I may have mentioned before but when it comes to sleep I have issues. One is a specific medical issue which I discovered I had aged 23 and if you ever want to feel exceptionally ridiculous tell people you are going for hospital tests that entail sleeping for 8 hours! The rests of them are far more non-specific but the biggest impact of them is I am shocking at getting to sleep but when it comes to actually sleeping I am world class – alarm clocks have given up and retired in the face of the challenge.
For those of you of a certain age (at least everyone older than me) you may remember this:
It’s the BBC test card and it’s what was broadcast when the channel was off-air. Yes – off air. Not broadcasting any content. You had a very nice man with a soothing voice thank you for watching, they played ‘God Save the Queen’ and that was it. If you think I’m joking – google it!
The problem I face now is there is just too many opportunities to not go to bed (and I should confess that I am writing this at 1.25am). If you think of the range of stimuli that are available to us 24/7 365 then it shouldn’t be a shocker that some people really struggle to sleep. A counsellor once told me that you should avoid screens (computer, TV etc) for at least 30 minutes before trying to get to sleep as they stimulate your brain in a certain way which isn’t conducive to nutrious sleep (you REM, dreaming and all that stuff). I forgot to ask about smart phones…
The other part of the problem is what a news journalist would refer to as the ‘B-roll’ the stuff they were recording whilst waiting around or setting up the story. You finally exert the discipline to get into bed, lie there in the dark with your eyes closed (counting sheep is a risk for me – I’m Welsh) and all of a sudden it’s like some pressing play. All of the stuff that has been pushed down for the previous hours/days comes leaping front of mind and I have yet to find a pause button, let alone a stop button.
I remember watching a TED talk a few years ago delivered by Arianna Huffington about Sleep and her assertion was that men have attached bragging rights to getting less and less sleep – I think it’s definitely another thing we can blame Margaret Thatcher for (she famously only needed a few hours sleep per night). I know for sure that I am more scratchy and irritable on days when I’ve had less sleep, more inclined to make quick decisions, more inclined to avoid things I have committed to (like the gym!) and often compound the problem by falling asleep on the sofa the following evening thus perpetuating the challenge of getting to sleep.

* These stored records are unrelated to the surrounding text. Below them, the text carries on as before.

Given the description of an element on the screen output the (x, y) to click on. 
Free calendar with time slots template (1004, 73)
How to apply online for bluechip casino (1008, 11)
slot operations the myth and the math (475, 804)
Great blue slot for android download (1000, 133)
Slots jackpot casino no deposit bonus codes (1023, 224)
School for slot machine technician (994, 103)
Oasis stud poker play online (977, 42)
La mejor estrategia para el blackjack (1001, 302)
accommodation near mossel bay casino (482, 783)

So I’m curious…how many people out there find themselves in the same situation?And more importantly – are there any tricks I am missing? Should I be drinking 3 glasses of water 1 hour before trying to sleep? Is there some magic formula that has so far eluded me?

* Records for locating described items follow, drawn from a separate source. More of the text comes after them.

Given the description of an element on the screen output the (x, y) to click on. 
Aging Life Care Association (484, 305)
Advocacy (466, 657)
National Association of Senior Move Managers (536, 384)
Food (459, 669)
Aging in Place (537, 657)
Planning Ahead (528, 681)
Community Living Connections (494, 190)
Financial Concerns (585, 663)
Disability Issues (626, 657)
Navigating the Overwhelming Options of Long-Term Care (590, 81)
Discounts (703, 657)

Aside from being clearer about going to bed, switching off all the technology, making sure you try and make a note of all those things you have to do that will crop up when you are lying in bed, having a note book to write down the ‘b-roll’ stuff – what have you got for me?
Why write this now? Well it’s now 1.31am and I don’t want to have think about this stuff when I go to bed (I will go in a few minutes – I promise) but basically…I can’t sleep!